The following is excerpted from today's "globeandmail.com".

The Bank of Canada cut its key lending rate to the lowest possible, saying the recession is deeper and will last longer than thought.

The central bank on Tuesday shaved its benchmark overnight target a quarter-percentage point to 0.25 per cent, which is “the effective lower bound,” the central bank said in a statement Tuesday because anything deeper would disrupt short-term money markets.

The Bank of Canada said that rock-bottom interest rates are necessary to fight a recession that has turned out to be deeper and more persistent than Governor Mark Carney was expecting at the start of the year.

In January, Mr. Carney was counting on multi-billion stimulus programs pledged by governments in the Group of 20 major economies to reverse the effects of the financial crisis by the third quarter of this year. Those policies are taking longer to roll out than policy makers anticipated, a delay that's exacerbating the downturn...
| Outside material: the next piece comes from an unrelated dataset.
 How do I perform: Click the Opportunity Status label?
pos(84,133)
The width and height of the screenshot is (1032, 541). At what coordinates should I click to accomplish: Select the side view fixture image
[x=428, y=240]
The central bank now predicts that Canada's gross domestic product will shrink 3 per cent in 2009, compared with a January estimate for a 1.2 per cent contraction.

The Bank of Canada also abandoned its estimate that the economy would rebound to expand 3.8 per cent in 2010, a forecast that put policy makers out of step with far more pessimistic private economists.

Canada's rebound will be far more muted, the Bank of Canada said. The rebound will now come in the fourth quarter instead of the third quarter, and the economy will grow 2.5 per cent in 2010, the central bank said.

Mr. Carney and his chief advisers on the governing council are trying to restore confidence amid Canada's first recession since 1992. Employers have shed more than 270,000 jobs since the country fell into a recession in the fourth quarter, when factories were producing at only 75 per cent of their capacities, the lowest rate on record.

As troubling for the policy makers is an inflation rate that they said Tuesday will crater to an annual rate of negative 0.8 per cent in the third quarter.

The Bank of Canada is mandated by law to keep inflation advancing at a rate of about 2 per cent a year. That target won't be reached until the third quarter of 2011, the central bank said...

The overnight target is the rate at which the Bank of Canada encourages financial institutions to lend to each other at the end of the day when they settle their accounts.

Ultimately, commercial lenders who need either a short-term loan or a place to park excess funds at the end of the day can turn to the central bank. To encourage private institutions to balance these funds themselves, they charge 0.25 per cent more than the target on loans, and pay 0.25 per cent below the target on deposits.

Tuesday's decision makes the target and the deposit rate one and the same.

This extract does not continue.